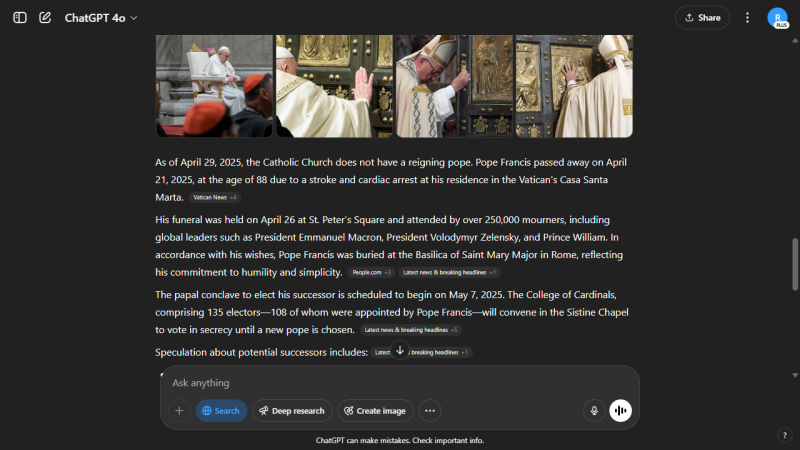Enable the Create image mode
The width and height of the screenshot is (800, 450).
375,411
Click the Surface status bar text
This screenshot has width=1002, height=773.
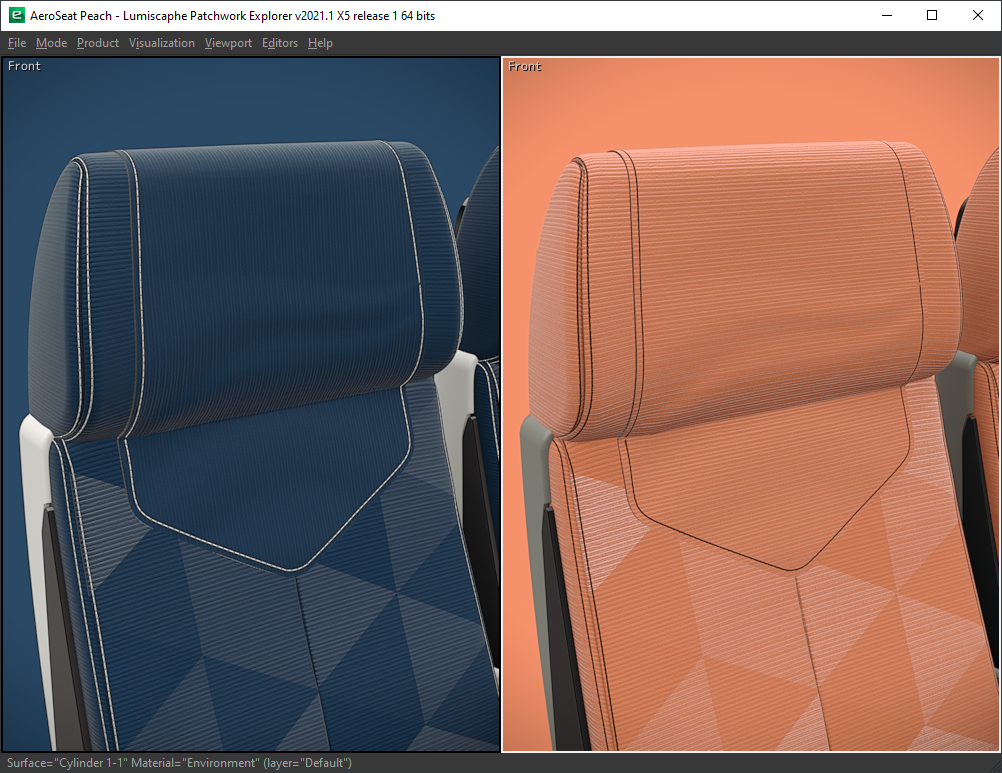click(180, 763)
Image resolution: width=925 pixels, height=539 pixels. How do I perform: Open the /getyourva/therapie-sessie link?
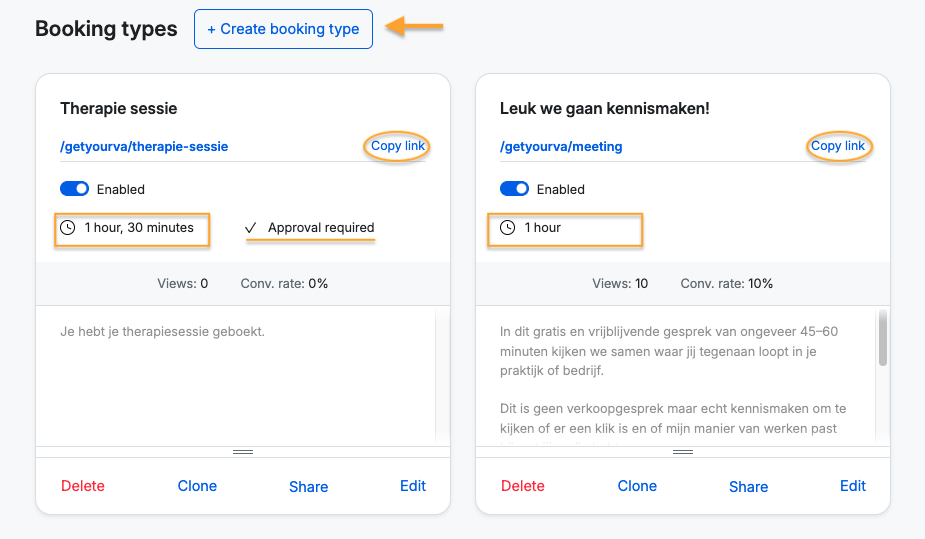(x=144, y=147)
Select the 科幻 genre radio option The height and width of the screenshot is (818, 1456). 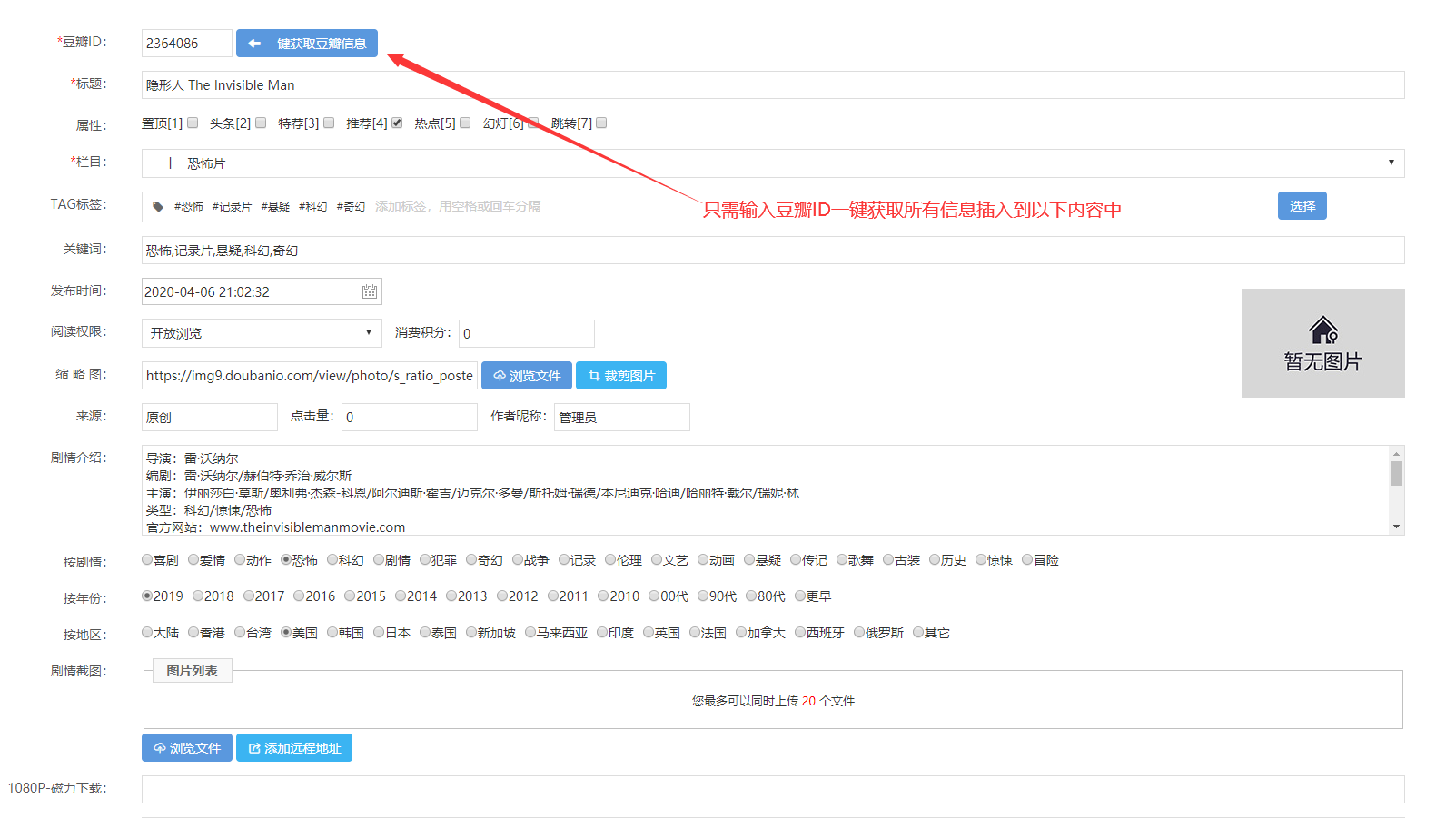click(x=332, y=560)
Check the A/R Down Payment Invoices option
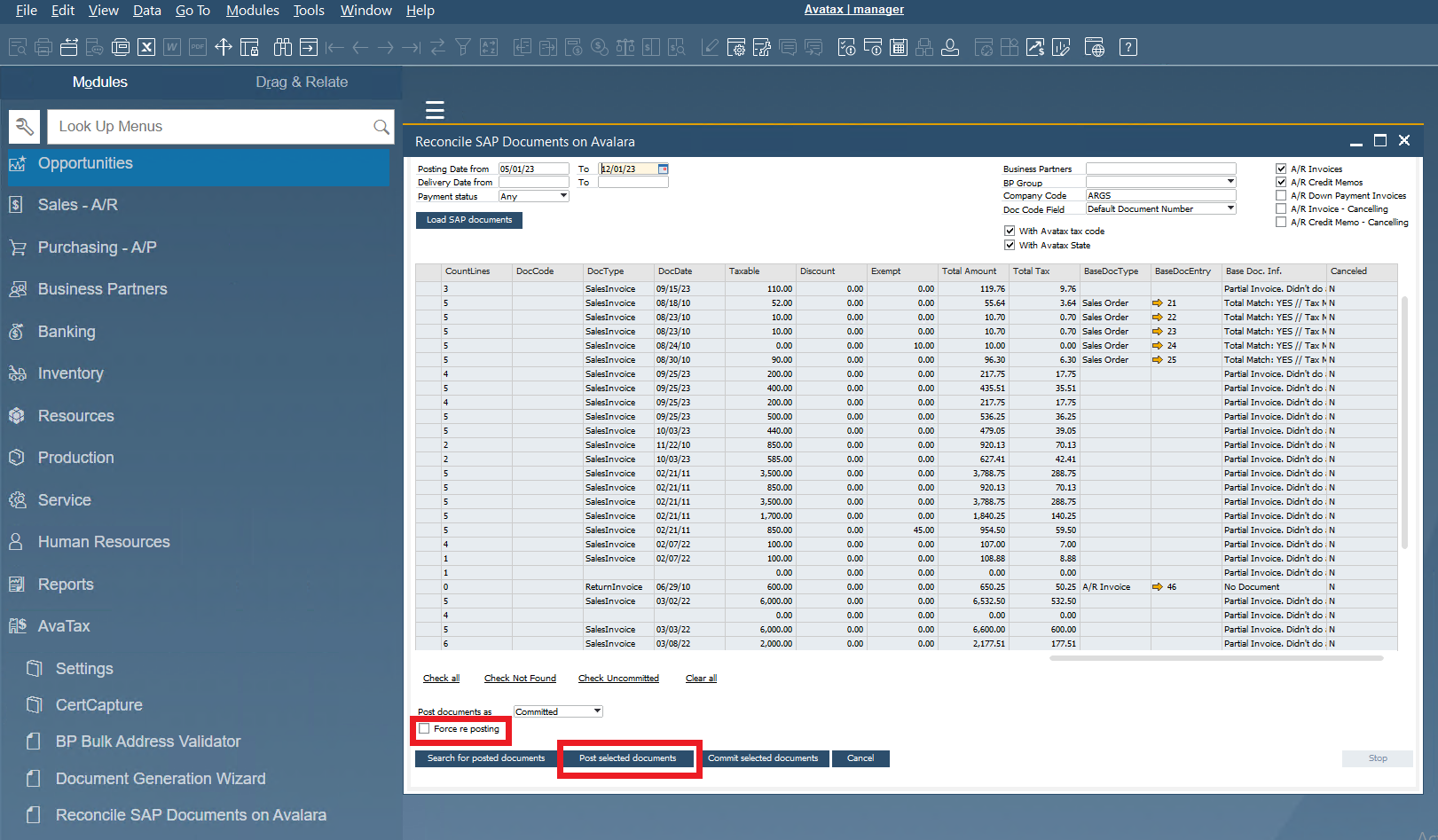The width and height of the screenshot is (1438, 840). click(x=1281, y=195)
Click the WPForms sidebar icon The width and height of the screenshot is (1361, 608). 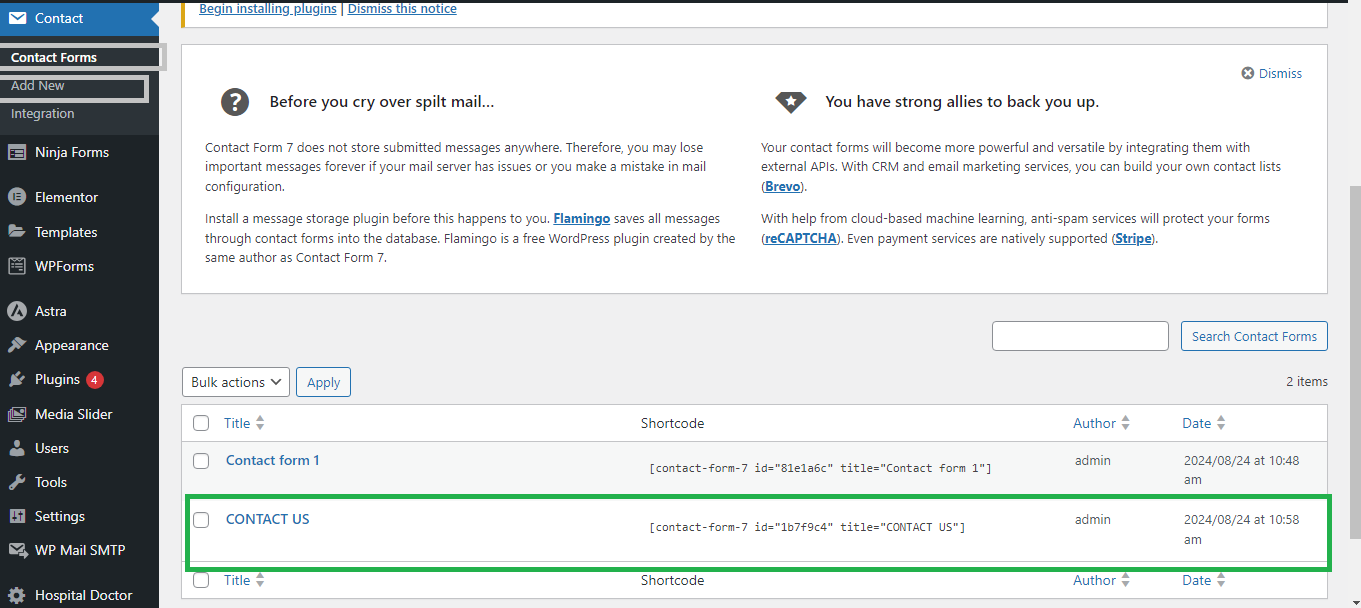tap(17, 266)
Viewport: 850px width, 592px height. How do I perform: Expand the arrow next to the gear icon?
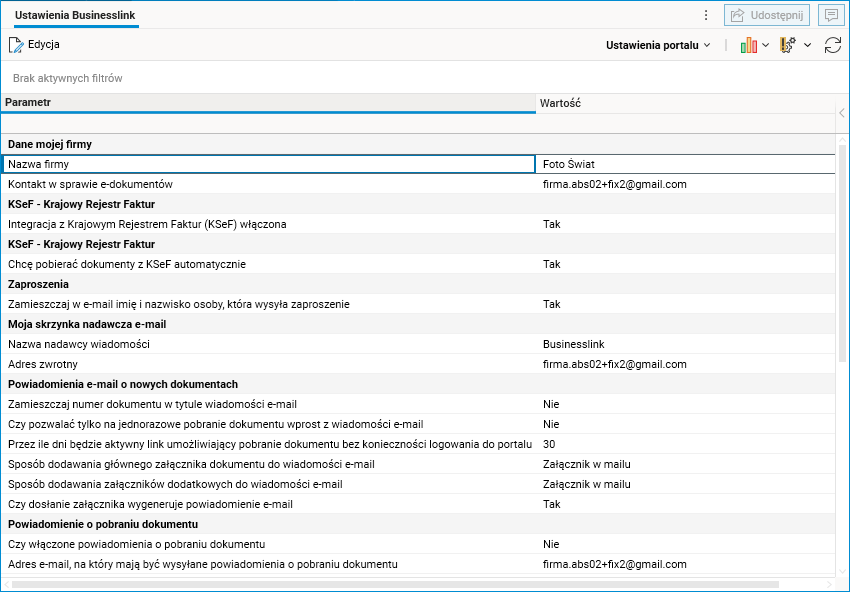tap(807, 45)
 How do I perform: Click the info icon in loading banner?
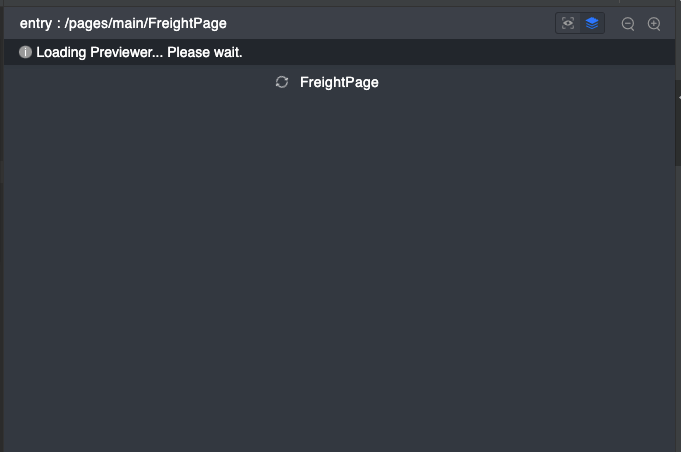[x=25, y=52]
────
GOAL OF THE EXERCISE | Reproduce the rows above from the line containing "Viewport: 850px width, 592px" through the end of the rows, both ends included, and leave the pictures out.

EXERCISE RESULT |
Viewport: 850px width, 592px height. How do I perform: Expand the arrow next to the gear icon?
tap(807, 45)
 How do I perform: Click the info icon in loading banner?
[x=25, y=52]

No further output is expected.